[start of Data lines]

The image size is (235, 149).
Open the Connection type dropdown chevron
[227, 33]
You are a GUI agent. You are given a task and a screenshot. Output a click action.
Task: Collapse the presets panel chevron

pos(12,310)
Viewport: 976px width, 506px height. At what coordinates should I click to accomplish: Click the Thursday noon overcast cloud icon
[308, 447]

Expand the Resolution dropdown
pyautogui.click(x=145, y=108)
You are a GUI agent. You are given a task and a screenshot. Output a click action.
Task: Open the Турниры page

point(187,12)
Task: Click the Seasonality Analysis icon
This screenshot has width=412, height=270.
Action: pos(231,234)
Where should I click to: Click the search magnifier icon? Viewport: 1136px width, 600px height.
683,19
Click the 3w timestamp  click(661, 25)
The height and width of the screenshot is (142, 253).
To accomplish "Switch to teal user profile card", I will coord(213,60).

[end of Data lines]
[start of Data lines]

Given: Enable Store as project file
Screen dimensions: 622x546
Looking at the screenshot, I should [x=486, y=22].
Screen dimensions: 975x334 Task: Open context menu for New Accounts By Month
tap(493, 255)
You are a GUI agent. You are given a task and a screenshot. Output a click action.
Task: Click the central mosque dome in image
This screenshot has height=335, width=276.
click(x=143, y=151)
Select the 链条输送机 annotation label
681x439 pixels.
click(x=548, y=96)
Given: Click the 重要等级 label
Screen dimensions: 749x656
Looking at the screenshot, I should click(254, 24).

[end of Data lines]
[start of Data lines]

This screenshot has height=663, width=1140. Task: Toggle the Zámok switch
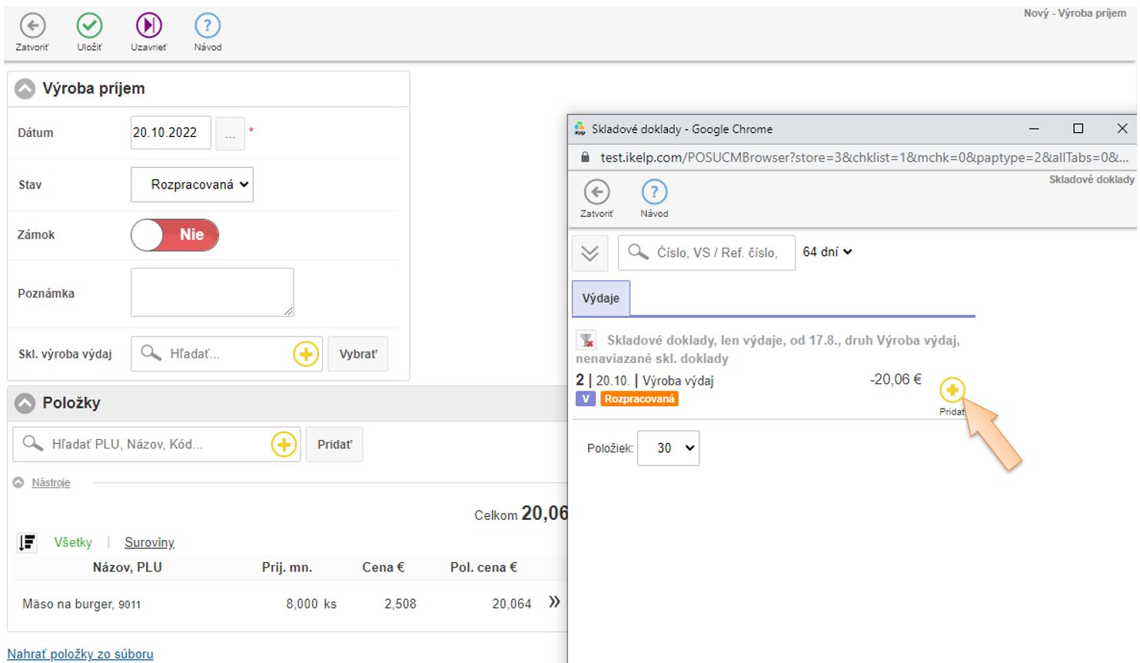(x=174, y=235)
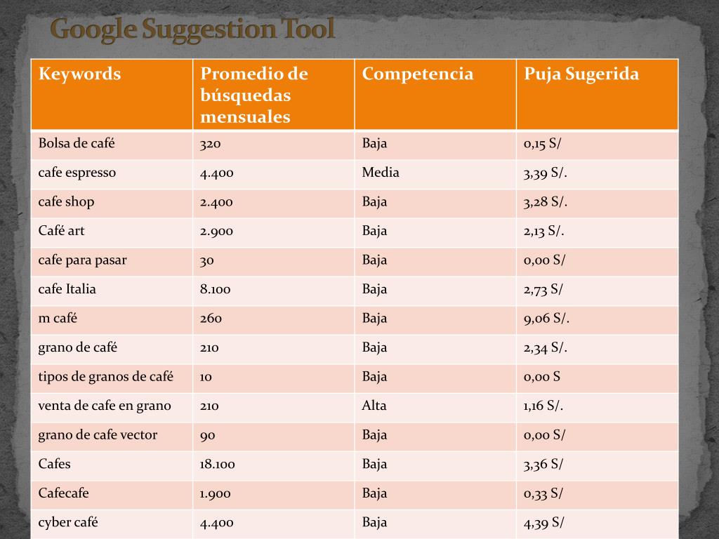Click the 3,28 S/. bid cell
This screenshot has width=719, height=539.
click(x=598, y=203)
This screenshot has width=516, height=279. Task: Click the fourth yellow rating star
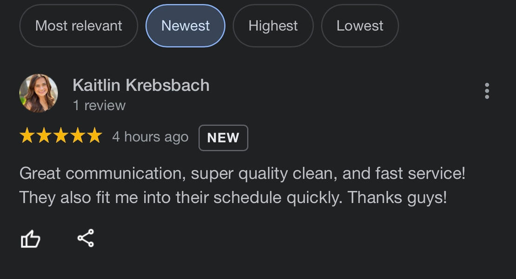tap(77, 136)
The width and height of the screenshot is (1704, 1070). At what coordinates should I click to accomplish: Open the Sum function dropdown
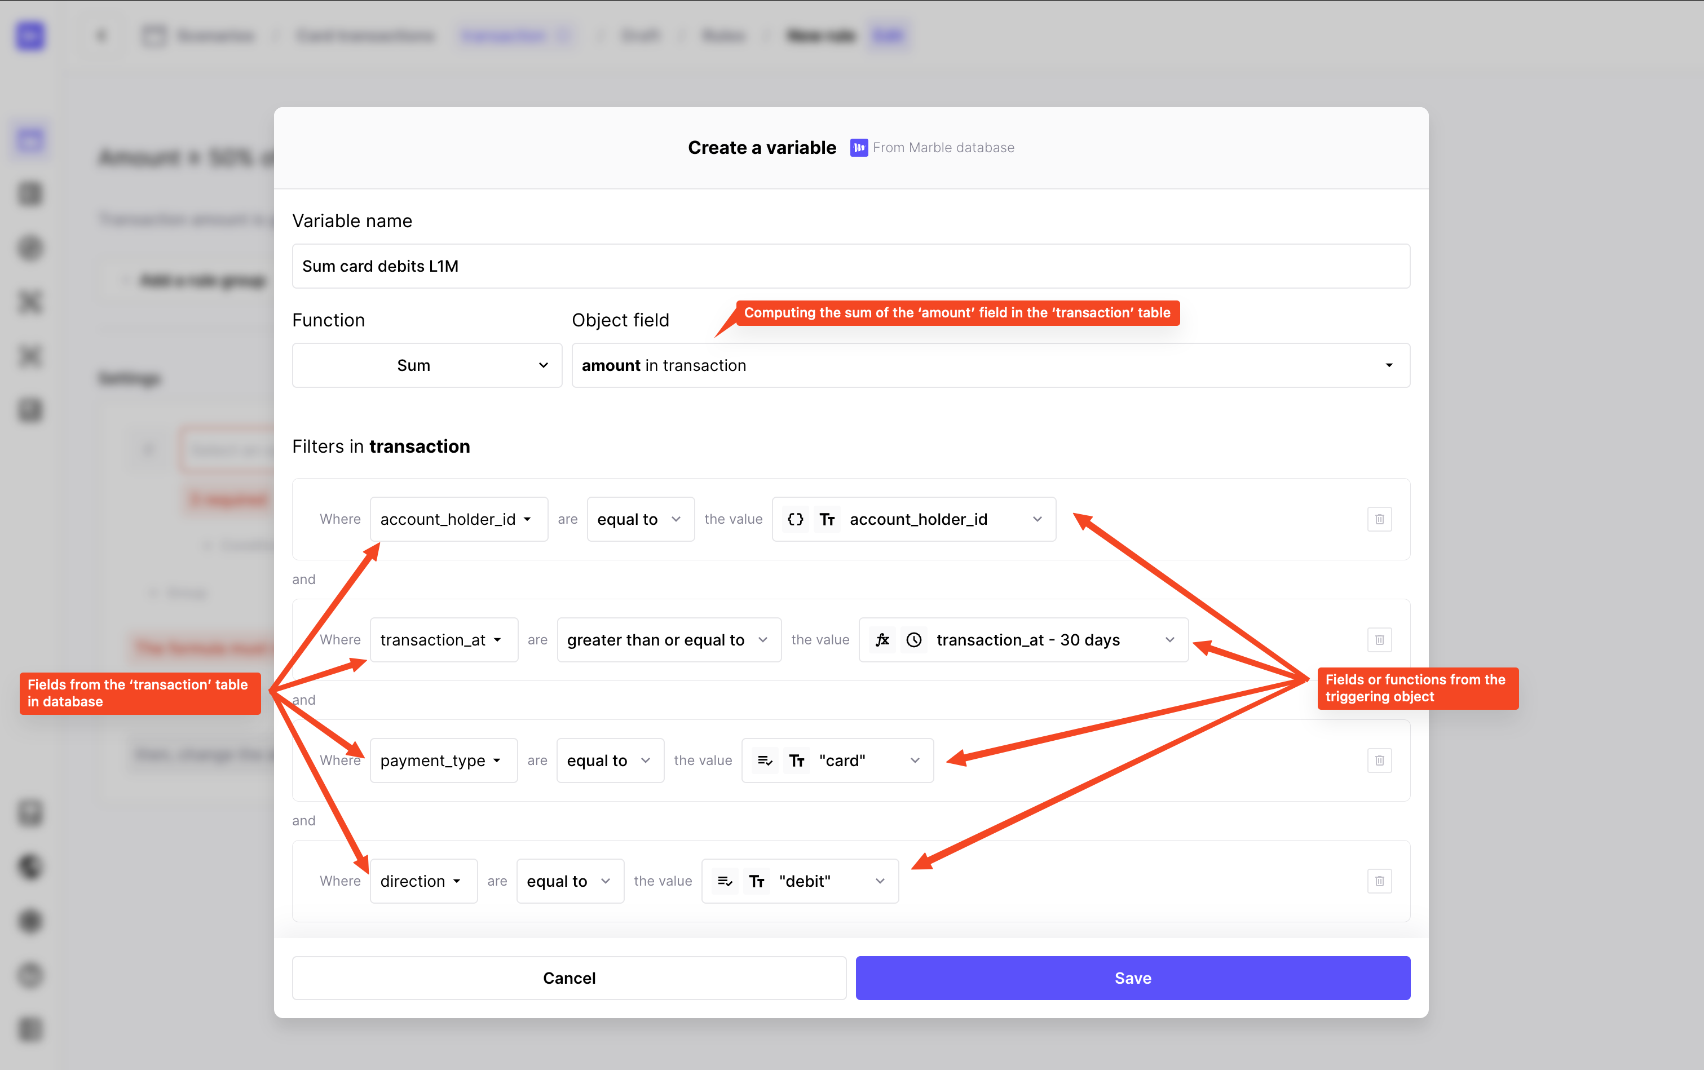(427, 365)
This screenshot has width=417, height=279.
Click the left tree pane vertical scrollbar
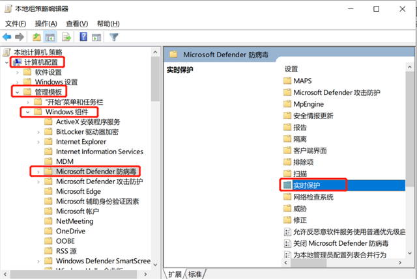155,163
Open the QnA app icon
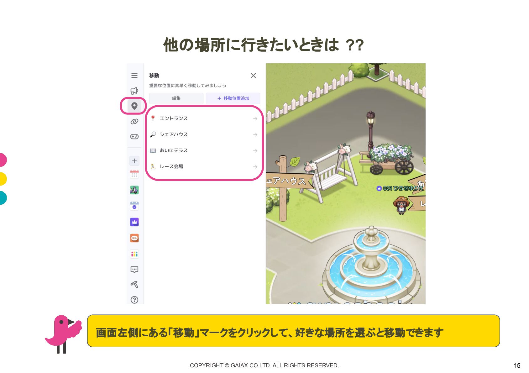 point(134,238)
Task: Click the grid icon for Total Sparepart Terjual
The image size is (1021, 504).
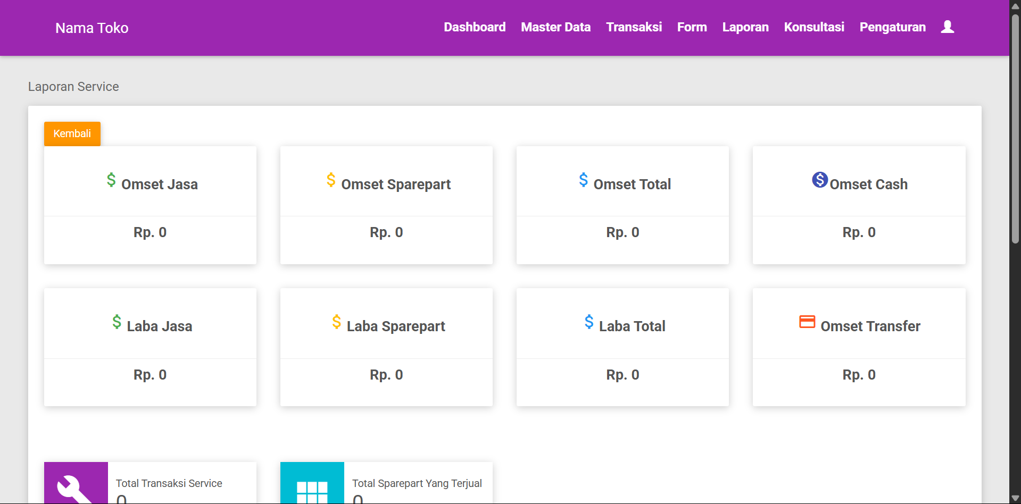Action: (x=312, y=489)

[end of Data lines]

Set down exactly as they appear in the records the lines between the one containing "Given: Click the 重要等级 label" and the one containing "Looking at the screenshot, I should click(254, 24).", both inclusive.

Given: Click the 重要等级 label
Screen dimensions: 749x656
Looking at the screenshot, I should click(254, 24).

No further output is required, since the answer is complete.